→ Data under study
»»

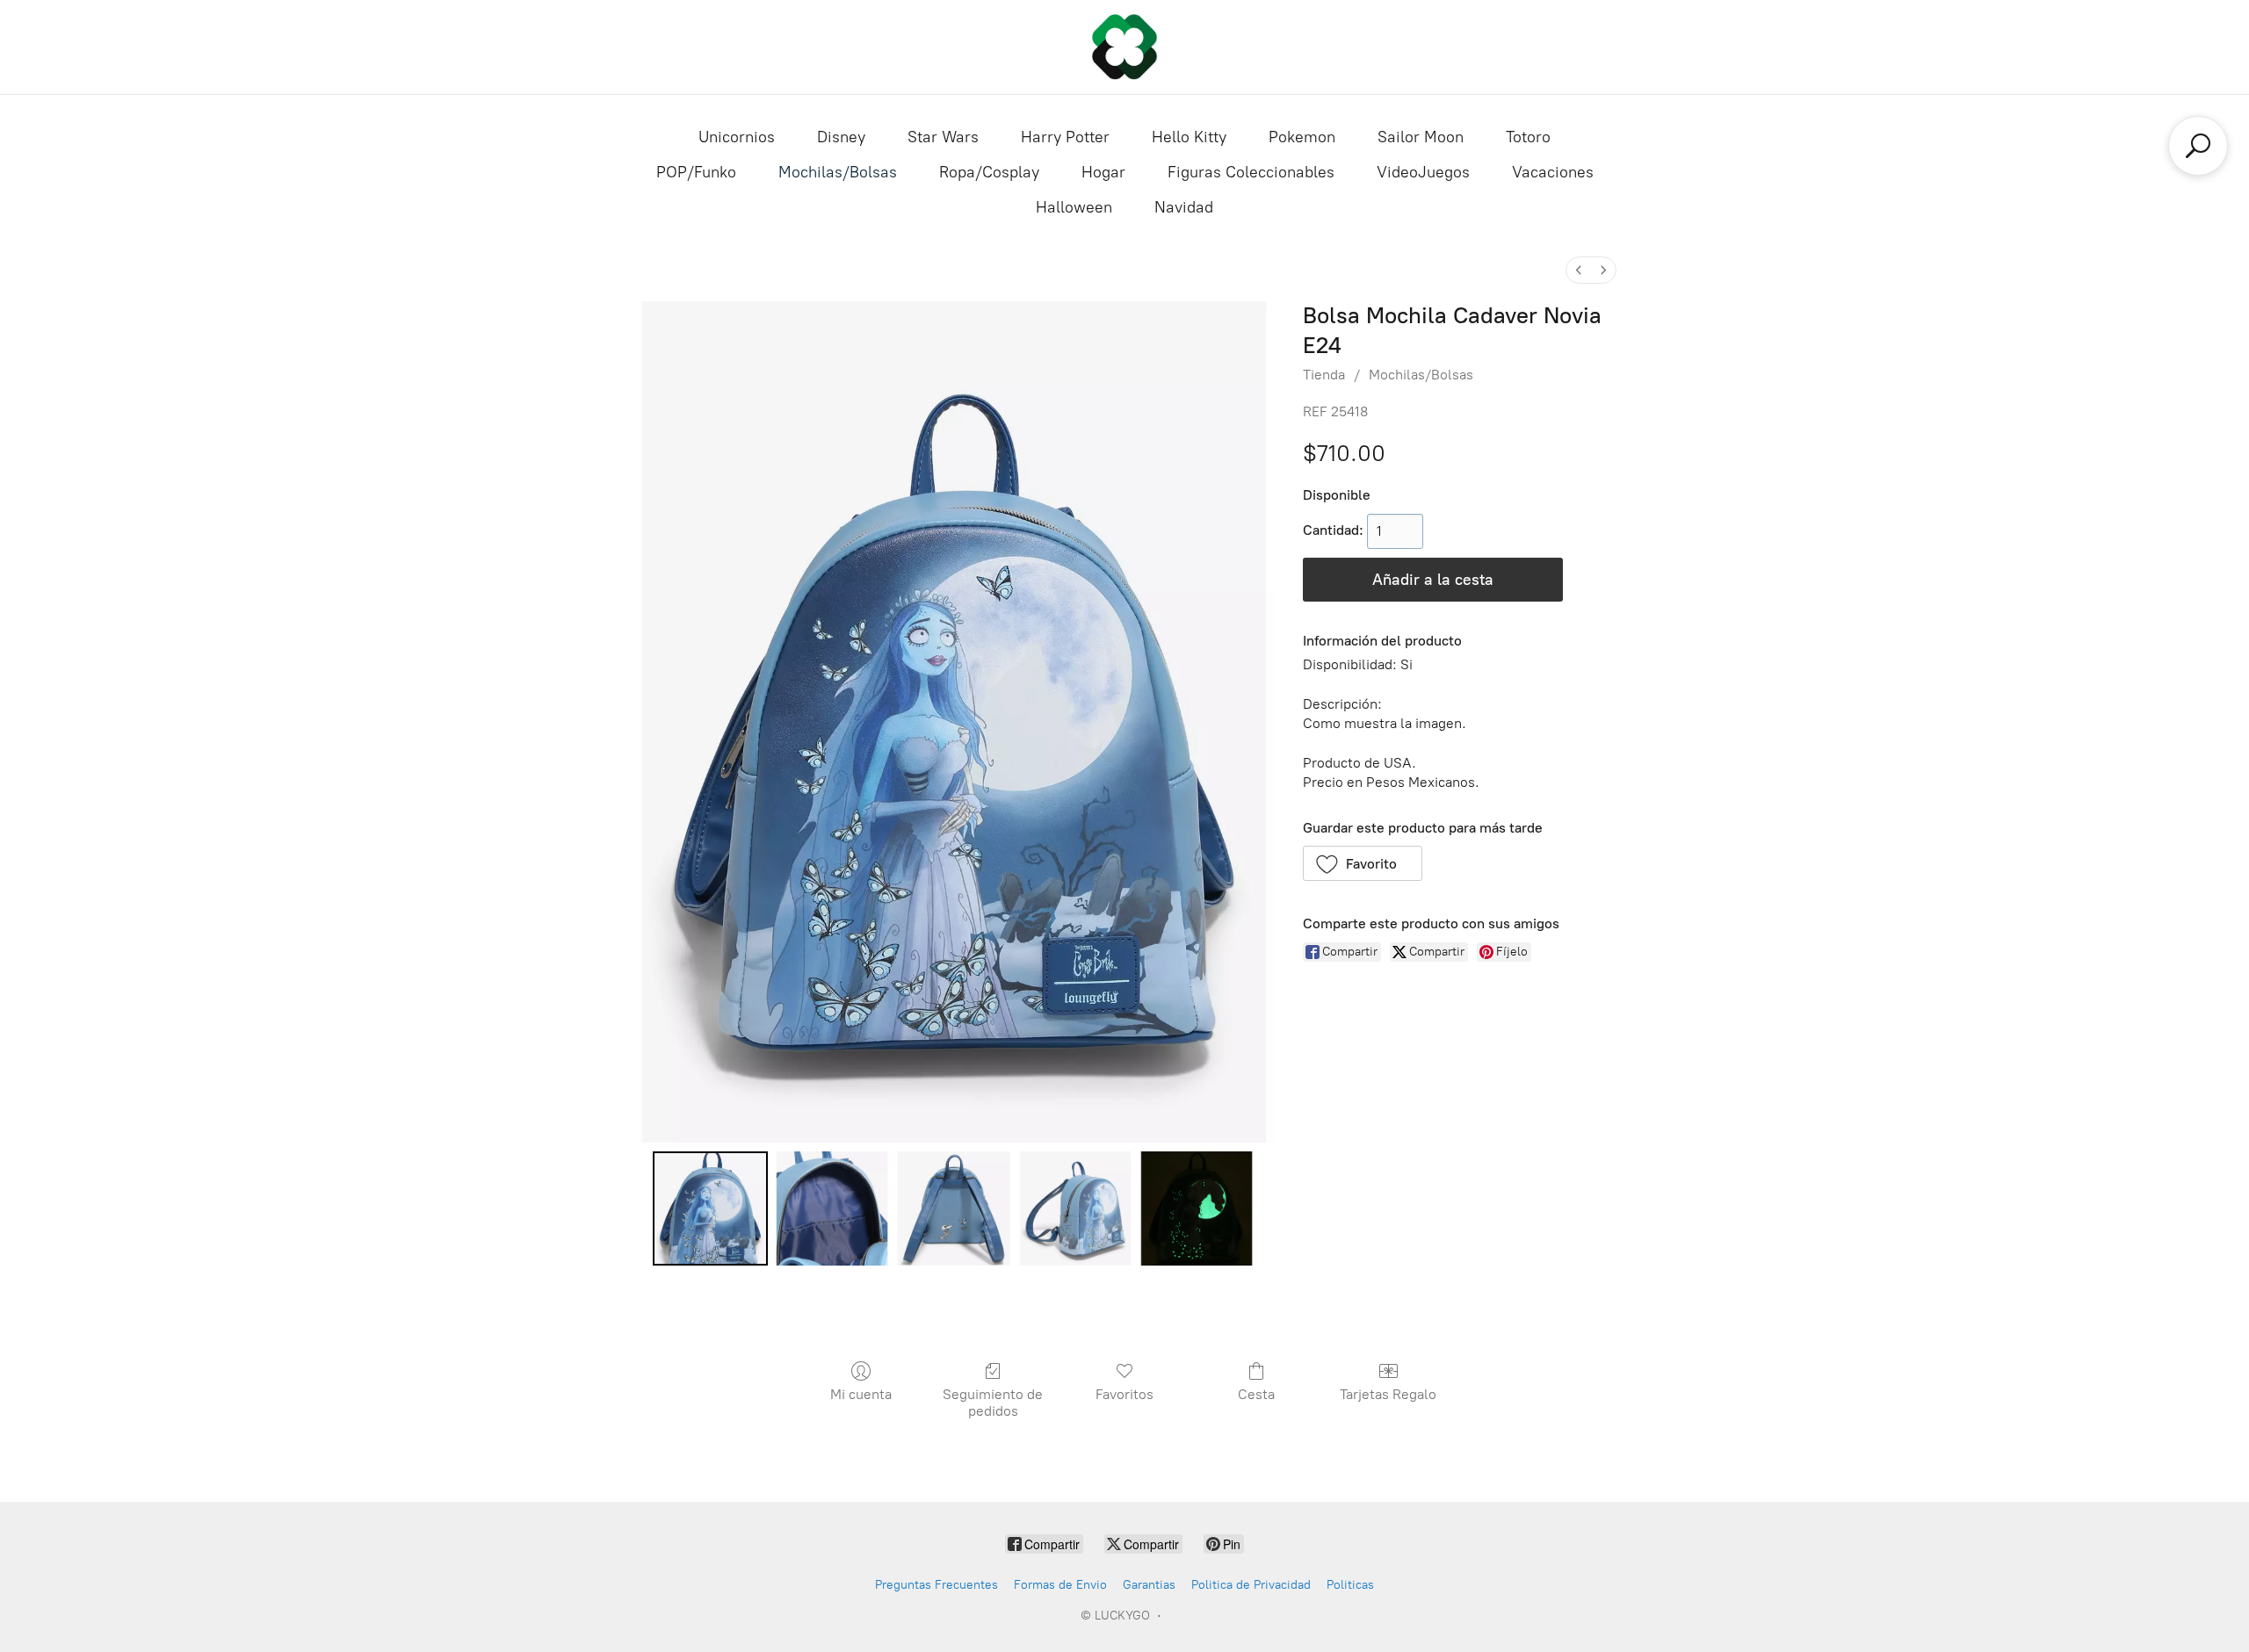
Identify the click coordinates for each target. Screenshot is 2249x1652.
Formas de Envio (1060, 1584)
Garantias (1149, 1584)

««
»»

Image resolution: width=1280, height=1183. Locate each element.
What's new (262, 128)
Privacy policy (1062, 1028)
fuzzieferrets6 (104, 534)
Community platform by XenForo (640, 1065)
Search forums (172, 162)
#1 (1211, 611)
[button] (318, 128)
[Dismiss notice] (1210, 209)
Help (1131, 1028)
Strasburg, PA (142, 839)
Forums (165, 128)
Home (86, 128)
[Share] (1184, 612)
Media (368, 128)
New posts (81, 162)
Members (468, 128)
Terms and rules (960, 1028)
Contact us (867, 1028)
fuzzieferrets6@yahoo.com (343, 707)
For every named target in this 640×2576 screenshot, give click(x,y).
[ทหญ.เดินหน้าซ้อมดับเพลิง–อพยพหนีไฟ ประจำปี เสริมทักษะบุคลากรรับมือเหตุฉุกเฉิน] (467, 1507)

««

→ Your objective
Give an exact copy of the lines above from the line with "Help (1131, 1028)" up to and including the line with "เสริมทักษะบุคลากรรับมือเหตุฉุกเฉิน] (467, 1507)", and leave everything else out.

→ Response below
Help (1131, 1028)
Strasburg, PA (142, 839)
Forums (165, 128)
Home (86, 128)
[Share] (1184, 612)
Media (368, 128)
New posts (81, 162)
Members (468, 128)
Terms and rules (960, 1028)
Contact us (867, 1028)
fuzzieferrets6@yahoo.com (343, 707)
For every named target in this 640×2576 screenshot, give click(x,y).
[ทหญ.เดินหน้าซ้อมดับเพลิง–อพยพหนีไฟ ประจำปี เสริมทักษะบุคลากรรับมือเหตุฉุกเฉิน] (467, 1507)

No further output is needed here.